That chart full of dots in the back of the Consumer Reports automotive section used to be called “Frequency-of-Repair Records,” although somewhere along the way someone with fear of hyphens or something decided it ought to be “Reliability Records.”
“Reliable” is another one of those vague words, like “peppy”, that get used a lot and leave me puzzled. Do they mean “reliable” as in “will start and run forever with minimal maintenance” or do they mean “reliable” as in “I followed the manufacturer’s service schedule religiously and the cruise still works after three years”?

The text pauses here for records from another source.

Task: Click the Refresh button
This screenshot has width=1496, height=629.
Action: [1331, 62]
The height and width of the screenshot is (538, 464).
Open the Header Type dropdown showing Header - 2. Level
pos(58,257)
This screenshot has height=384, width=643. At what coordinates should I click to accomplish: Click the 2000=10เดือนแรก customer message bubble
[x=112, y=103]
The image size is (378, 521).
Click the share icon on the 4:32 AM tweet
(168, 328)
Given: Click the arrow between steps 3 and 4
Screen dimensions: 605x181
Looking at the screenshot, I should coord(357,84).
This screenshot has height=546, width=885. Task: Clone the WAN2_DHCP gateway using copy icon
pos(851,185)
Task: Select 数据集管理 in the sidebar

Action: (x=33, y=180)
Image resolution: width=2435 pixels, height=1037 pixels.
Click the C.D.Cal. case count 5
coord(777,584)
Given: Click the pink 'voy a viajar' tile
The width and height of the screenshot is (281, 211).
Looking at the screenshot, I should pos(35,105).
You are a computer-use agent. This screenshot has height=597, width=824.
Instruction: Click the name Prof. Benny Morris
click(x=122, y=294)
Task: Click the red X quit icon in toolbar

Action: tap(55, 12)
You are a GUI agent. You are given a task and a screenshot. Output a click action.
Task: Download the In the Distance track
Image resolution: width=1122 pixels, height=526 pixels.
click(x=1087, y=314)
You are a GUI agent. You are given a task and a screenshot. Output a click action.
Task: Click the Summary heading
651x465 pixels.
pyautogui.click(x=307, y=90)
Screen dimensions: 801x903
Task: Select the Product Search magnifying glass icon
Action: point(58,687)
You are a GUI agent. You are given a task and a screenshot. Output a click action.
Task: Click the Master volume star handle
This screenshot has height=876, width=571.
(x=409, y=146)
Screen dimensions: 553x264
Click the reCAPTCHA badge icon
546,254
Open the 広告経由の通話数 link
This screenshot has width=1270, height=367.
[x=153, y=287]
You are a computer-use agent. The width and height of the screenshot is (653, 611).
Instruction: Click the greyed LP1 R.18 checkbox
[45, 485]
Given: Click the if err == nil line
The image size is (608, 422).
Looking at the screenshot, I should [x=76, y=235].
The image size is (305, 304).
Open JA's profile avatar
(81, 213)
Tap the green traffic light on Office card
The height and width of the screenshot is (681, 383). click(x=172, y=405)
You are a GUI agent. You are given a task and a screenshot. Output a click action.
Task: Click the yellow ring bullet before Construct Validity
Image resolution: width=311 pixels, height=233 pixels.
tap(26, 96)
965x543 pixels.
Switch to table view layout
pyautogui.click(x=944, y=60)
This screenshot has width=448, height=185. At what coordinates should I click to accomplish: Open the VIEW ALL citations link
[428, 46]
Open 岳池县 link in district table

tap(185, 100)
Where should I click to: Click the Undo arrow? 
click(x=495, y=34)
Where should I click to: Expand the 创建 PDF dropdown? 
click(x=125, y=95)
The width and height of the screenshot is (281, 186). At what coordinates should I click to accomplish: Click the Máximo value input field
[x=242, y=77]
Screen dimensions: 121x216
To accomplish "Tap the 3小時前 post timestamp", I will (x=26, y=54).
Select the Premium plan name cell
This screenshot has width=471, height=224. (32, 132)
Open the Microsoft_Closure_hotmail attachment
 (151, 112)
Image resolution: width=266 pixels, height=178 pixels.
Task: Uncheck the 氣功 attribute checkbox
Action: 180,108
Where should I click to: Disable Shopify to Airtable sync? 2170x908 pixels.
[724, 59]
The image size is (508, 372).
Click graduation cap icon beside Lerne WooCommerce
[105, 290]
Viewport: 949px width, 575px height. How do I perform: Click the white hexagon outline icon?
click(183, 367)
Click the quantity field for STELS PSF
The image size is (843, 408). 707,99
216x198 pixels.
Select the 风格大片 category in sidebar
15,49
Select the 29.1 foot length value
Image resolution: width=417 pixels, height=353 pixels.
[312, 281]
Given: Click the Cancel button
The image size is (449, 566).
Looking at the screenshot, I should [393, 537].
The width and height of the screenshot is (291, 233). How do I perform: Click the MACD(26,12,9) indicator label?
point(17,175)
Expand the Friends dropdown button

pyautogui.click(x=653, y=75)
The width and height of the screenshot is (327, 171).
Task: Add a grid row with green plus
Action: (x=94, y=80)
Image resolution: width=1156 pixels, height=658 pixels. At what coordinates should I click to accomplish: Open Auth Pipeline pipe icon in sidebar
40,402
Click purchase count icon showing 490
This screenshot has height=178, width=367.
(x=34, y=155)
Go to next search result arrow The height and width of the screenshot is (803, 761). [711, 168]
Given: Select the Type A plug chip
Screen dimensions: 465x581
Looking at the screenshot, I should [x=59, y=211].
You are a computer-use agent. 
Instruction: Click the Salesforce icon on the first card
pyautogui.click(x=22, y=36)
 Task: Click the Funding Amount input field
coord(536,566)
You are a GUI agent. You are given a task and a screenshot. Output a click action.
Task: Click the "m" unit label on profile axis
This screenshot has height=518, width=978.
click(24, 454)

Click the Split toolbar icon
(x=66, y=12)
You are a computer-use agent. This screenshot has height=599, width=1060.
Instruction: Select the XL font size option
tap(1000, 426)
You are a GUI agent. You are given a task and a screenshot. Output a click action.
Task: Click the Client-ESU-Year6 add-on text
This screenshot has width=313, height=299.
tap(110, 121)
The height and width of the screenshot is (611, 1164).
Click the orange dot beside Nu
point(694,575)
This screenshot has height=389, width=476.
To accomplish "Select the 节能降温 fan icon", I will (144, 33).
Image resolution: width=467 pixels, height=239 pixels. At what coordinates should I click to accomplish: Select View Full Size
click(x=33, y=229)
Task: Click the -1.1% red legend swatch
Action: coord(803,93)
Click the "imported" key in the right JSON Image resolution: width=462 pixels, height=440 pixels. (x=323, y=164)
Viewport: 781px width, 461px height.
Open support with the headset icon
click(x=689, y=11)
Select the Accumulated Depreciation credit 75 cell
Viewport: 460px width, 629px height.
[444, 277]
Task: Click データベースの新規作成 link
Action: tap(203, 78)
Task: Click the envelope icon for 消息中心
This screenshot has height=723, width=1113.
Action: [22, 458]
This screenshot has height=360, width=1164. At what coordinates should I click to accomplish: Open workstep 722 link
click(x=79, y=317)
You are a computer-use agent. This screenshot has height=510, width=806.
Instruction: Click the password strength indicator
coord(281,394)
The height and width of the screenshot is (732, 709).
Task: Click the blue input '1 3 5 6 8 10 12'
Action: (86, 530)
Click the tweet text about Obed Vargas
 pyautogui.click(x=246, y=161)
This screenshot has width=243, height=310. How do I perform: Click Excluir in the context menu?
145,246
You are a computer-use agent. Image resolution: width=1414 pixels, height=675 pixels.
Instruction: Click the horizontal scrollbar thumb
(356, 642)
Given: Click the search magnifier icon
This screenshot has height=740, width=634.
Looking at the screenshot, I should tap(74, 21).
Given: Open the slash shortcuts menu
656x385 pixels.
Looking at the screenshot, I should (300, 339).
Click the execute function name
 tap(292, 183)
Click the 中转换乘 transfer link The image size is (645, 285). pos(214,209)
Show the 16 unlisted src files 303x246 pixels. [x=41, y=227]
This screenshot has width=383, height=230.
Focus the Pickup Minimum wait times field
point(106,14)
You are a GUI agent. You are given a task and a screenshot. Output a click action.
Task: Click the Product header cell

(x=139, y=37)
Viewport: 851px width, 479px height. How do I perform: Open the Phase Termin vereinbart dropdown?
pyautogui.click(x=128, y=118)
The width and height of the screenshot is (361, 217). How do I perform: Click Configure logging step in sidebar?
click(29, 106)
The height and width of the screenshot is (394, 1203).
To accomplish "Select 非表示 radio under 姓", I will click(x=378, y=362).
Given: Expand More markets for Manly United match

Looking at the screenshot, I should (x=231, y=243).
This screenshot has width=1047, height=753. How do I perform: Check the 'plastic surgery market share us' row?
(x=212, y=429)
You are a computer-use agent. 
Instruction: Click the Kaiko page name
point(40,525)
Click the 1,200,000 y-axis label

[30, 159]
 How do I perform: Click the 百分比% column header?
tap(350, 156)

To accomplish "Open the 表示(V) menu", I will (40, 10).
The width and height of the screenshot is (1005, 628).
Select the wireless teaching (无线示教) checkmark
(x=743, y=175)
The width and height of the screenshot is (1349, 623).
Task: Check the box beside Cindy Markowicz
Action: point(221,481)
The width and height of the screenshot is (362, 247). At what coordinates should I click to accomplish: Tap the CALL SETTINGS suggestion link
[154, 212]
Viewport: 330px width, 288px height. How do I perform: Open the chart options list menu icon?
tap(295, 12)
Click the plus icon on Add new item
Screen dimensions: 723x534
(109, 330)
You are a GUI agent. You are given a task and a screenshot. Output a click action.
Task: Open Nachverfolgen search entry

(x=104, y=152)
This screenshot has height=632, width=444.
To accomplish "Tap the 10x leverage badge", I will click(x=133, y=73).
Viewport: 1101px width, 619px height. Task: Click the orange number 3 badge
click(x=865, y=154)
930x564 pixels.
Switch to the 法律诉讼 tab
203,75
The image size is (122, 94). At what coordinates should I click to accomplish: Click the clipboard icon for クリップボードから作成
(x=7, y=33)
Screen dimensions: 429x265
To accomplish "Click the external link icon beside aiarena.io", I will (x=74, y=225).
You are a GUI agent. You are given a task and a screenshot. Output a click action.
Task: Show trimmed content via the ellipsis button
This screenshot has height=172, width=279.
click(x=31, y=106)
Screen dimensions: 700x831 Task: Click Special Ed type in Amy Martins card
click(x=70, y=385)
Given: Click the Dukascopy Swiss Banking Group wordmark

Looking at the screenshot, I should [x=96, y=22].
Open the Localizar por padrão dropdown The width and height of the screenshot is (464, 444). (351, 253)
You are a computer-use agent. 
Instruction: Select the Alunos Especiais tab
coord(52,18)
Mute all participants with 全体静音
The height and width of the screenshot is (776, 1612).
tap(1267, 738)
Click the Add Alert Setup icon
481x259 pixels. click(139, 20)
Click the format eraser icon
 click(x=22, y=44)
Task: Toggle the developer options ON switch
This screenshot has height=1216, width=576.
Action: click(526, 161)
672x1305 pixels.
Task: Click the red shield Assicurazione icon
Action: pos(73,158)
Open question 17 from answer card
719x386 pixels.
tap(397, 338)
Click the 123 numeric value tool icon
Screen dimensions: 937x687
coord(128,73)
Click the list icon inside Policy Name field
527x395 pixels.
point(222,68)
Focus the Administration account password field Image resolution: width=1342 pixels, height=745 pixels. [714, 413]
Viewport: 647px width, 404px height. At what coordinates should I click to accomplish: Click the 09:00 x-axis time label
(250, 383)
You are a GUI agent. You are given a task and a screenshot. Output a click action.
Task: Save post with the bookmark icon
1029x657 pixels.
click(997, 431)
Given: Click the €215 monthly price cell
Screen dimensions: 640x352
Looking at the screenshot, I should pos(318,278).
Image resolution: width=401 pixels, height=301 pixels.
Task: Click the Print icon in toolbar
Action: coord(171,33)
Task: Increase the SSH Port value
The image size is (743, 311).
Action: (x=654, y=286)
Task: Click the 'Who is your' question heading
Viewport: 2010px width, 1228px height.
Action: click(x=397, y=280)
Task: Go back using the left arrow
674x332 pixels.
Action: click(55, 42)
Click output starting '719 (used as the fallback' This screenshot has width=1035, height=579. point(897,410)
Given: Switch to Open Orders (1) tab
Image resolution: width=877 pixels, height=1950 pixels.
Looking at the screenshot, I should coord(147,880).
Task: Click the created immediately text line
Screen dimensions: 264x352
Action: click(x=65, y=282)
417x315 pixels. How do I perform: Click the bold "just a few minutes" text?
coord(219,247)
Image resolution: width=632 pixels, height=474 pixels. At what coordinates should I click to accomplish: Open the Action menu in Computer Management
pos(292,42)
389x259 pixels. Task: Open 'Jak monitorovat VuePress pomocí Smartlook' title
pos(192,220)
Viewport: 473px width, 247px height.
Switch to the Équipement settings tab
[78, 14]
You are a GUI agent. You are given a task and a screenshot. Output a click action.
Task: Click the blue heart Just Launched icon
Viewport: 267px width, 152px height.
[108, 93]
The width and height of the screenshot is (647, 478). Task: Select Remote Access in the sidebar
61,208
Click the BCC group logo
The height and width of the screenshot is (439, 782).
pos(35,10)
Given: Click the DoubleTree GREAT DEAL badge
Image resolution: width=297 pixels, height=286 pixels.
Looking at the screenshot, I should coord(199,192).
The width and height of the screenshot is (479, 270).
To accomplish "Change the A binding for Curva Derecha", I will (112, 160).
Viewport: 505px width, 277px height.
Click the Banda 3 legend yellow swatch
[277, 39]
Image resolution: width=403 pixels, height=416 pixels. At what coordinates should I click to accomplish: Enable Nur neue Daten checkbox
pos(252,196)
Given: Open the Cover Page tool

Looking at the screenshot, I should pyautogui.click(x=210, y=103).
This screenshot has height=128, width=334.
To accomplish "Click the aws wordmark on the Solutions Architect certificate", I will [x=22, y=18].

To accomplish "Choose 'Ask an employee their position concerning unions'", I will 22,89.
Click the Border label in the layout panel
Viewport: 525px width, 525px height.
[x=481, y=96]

There’s different kinds of reliable. When I was dirt poor and needed a “bridge” car to last me until I could get something better, I bought an ’84 Pontiac Trans Am. I did not buy it necessarily because it was a Trans Am, but because it was the newest car I found on short notice with a carburetted Chevy small-block V-8 and a GM Turbo Hydramatic transmission; a combination that will run like crap longer than most cars will run at all, can be repaired by anybody, and every junkyard in America is full to the brim with spare parts. Plus, you know… hey, Trans Am? Anyway, it was reliable in the ‘start up and run’ sense, but it was also a mid-’80s GM car, which meant that somewhere around 75k or so miles, bits begin to fall off and subsystems start checking out, but you don’t really need cruise control, AM/FM cassette, the dome light, or various small interior trim bits to get to and from work.
Same thing with applying “reliability” as a constant across an entire brand. BMW’s E36 platform is the automotive equivalent of the cockroach; they’re still everywhere on the roads and the newest one you see is twelve years old; they’ll often go a quarter million miles without using anything but gas, tires, and oil. Conversely, a 750iL won’t make it across a parking lot without breaking down. Most any little Japanese sedan from the ’70s was reliable as all getout; they’d run ’til the body rusted off… if it had a manual transmission.
I had a ’75 Toyota Celica, which wasn’t a sedan but which did in fact have both a manual transmission and a fair amount of body rust; it was still running in 1995 when I decided I’d had enough of this particular automotive hair shirt. Unfortunately, what I got to replace it was a middle-80s two-door Detroit sled with two good ideas implemented badly: fuel injection (one injector in the middle of the throttle body) and aluminum heads (on top of an iron block and a gasket that couldn’t deal with either). On the upside, the interior was sweet, albeit with too many touches of domestic baroque, and the ancient three-speed automatic never missed a shift.
Said Celica survived a lot of horrible things: a collision with a petroleum tanker, several trips across the Mojave, and perhaps worst of all, maintenance by the likes of me. Now that’s “reliable.”